Once, the barricade had worked. Eighteen months before, she'd not let herself see beyond the hard exterior to the man inside, the man driven by deep passion and a relentless need to protect. They'd come together too fast. She'd convinced herself it was just sex, because just sex she understood. Just sex she could handle. It hadn't been just sex.
And now the barricade no longer worked. She saw the struggle for control in every rigid line of his body, saw the residue of hurt and betrayal in the dark glitter of his eyes. They could never go back. Maybe they couldn't go forward. But they weren't strangers, and she refused to pretend otherwise.
"What was he doing out here?" she asked.
Cain stepped forward and reached up, grabbed a scrap, of yellow police tape still speared by a small branch. "The forensics team believes he came out here on his own, that he was followed."

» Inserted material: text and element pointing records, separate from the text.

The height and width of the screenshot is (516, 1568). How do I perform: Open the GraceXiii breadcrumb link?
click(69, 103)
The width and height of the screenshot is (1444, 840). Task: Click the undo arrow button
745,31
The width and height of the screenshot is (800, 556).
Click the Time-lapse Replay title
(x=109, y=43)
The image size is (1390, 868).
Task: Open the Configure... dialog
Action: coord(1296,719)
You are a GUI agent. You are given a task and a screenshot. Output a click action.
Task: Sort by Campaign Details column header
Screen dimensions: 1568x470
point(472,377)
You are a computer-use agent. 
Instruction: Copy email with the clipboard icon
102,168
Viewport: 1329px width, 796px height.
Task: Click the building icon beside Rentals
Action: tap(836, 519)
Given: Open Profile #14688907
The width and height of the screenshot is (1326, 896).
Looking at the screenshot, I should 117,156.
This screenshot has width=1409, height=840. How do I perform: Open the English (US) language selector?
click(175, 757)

In the city someone might have noticed a stranger who didn't belong, noises that didn't make sense. But here in the swamp, where even during the day little light leaked through the vegetation, there'd been no one. He could have run, Renee knew. He had run. But knowing that only made it worse. "He never had a chance."
"The hunted usually doesn't."
The chill came hard and fast. It was a familiar sensation, the same she'd experienced at an old Civil War battlefield. Adrian had felt it, too. "I don't like this place," she whispered. "It's cold." Like death.
Something dark and volatile shifted through Cain's gaze. He yanked off his camouflage jacket and stepped toward her, draped it around her shoulders.